Task ->
Up to and including the line with "Click the red X right of the Interes field", write out the listing from its first line, minus the pictures.

•••••

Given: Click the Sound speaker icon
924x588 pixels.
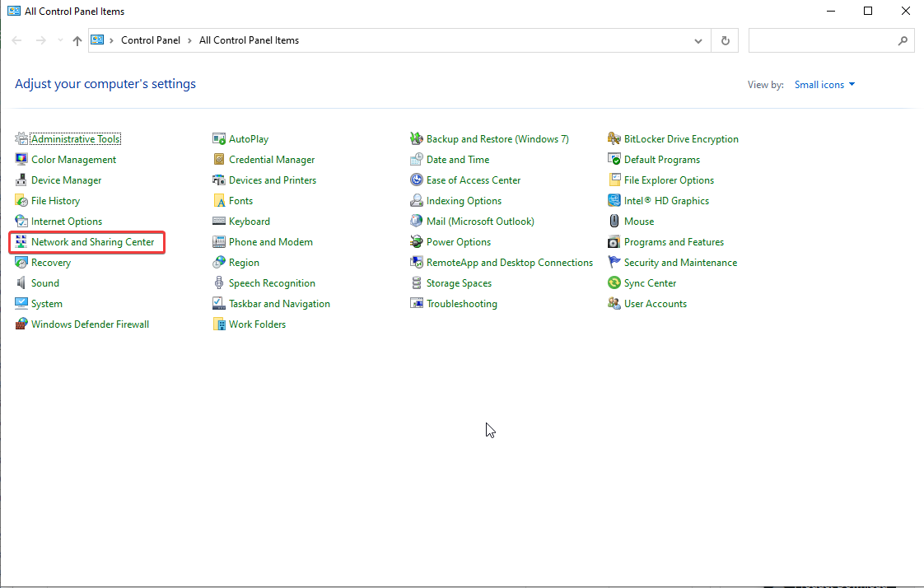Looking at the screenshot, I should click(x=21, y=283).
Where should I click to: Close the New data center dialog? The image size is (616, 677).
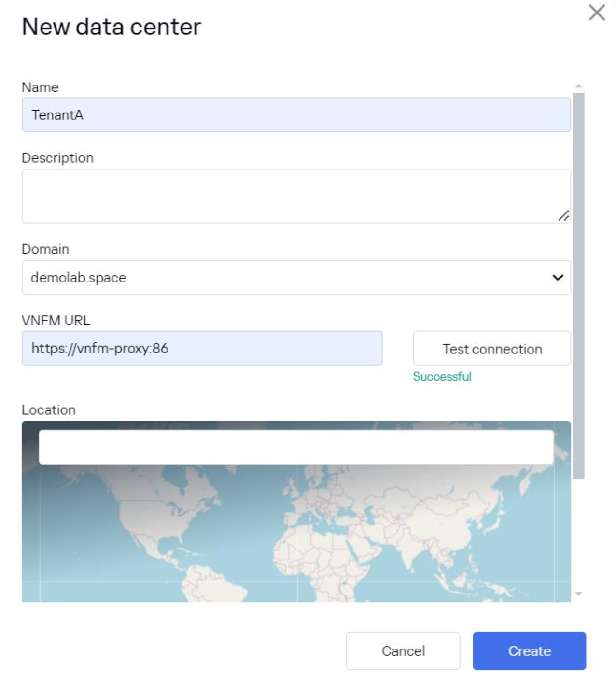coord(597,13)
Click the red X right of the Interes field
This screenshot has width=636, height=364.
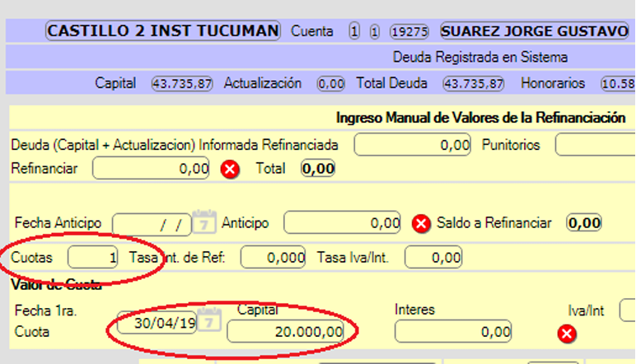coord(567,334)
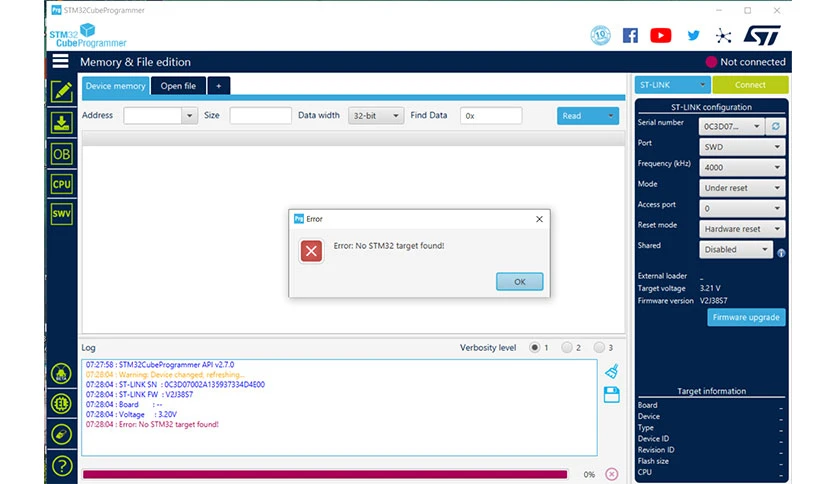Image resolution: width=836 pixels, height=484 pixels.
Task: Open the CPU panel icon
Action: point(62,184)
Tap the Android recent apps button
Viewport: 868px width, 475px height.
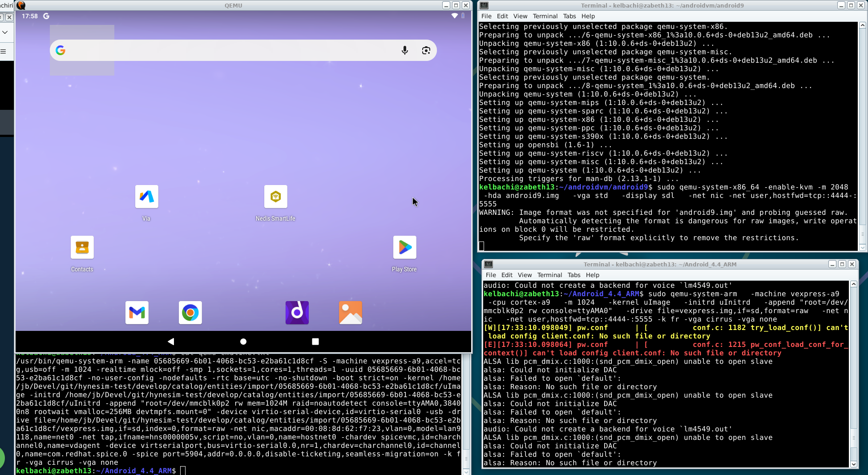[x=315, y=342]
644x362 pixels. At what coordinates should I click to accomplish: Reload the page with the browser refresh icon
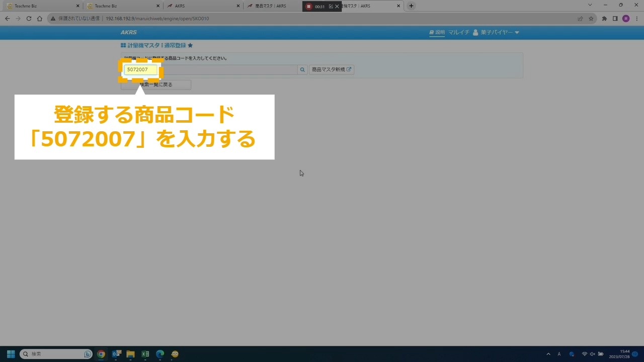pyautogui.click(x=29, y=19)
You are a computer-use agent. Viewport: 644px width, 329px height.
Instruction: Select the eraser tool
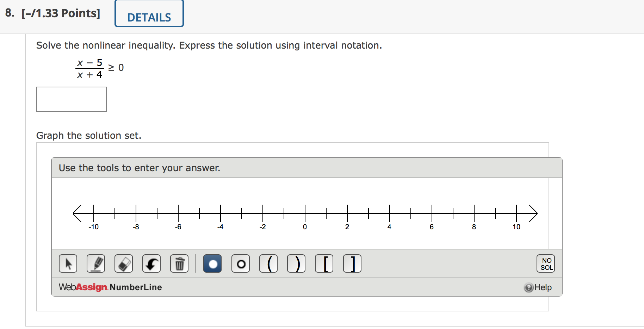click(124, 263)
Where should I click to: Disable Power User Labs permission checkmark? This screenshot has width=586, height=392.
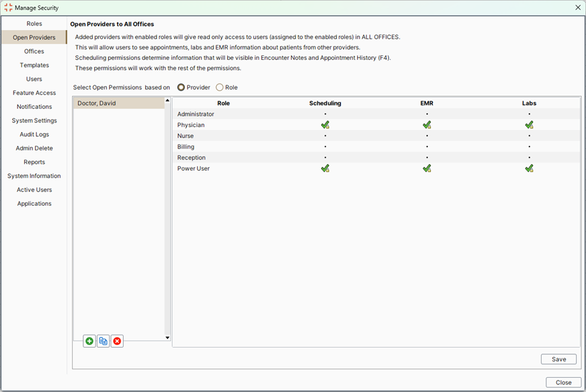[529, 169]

•••••

Solution ->
Given: Click the Sound speaker icon
924x588 pixels.
Looking at the screenshot, I should click(x=21, y=283).
Where should I click to: Close the New data center dialog? The image size is (616, 677).
coord(597,13)
Click the red X right of the Interes field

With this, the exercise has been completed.